The Maze was the confined spaces test chamber on the third floor. A plywood and pipe "rat-maze," it filled only one room but encompassed a total of a hundred and sixty-five feet of linear "floor." The Maze was multi-level with a series of small passages and doorways, many of which could be slid open or closed at the whim of the testers. None of the passages permitted so much as crouched movement; the entire maze was done on the belly, sometimes crawling at an angle or twisting through three (some suggested four) dimensions to reach a new passage.

Strangely, Wendy had never had a problem with the Maze, even when it was blacked out. Perhaps being buried alive in Fredericksburg had some compensations; she had come out of it with a fundamental lack of claustrophobia. Much the same could be said for Shari, who had waited out the weeks awake. If she had tended to claustrophobia, she would have put herself under like the firefighter who was trapped with her.

That didn't mean it was easy. The movement method was difficult. But Wendy didn't have a problem, including remembering not to take the smooth tunnel. The plastic tunnel was greased after a few feet and anyone who went in wasn't backing out. And it dumped them out right at the feet of the grader.

Wendy, on the other hand, came out the corrugated tunnel and popped to her feet reasonably refreshed. She knew she had made up time on the Maze and the next test, the door breach, was another "good" one for her.
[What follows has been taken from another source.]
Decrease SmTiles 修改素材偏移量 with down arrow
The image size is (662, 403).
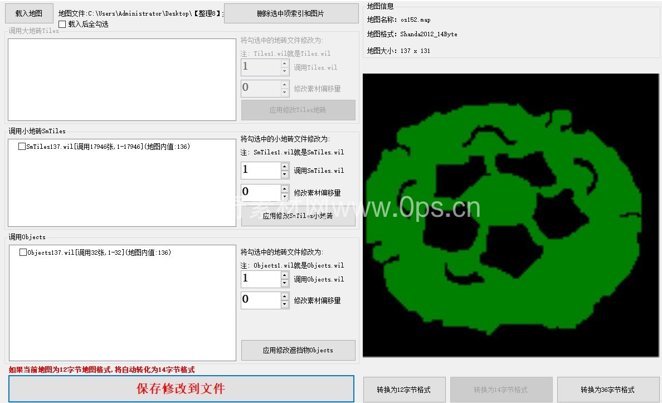pos(285,197)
She trotted up the stairs to the roof and picked up the essential tools for the door breach test: a backpack of liquid nitrogen and a CO2 –powered center-punch. The testing device was in the center of the roof; an apparently freestanding doorway with a closed memory plastic door in it.

The design of the door necessitated the unusual gear. For safety reasons, memory plastic doors were designed so that their "base" configuration was "closed." That meant that a precisely graduated charge had to be applied to them to get them to "open" or collapse into a tube along one side of the door.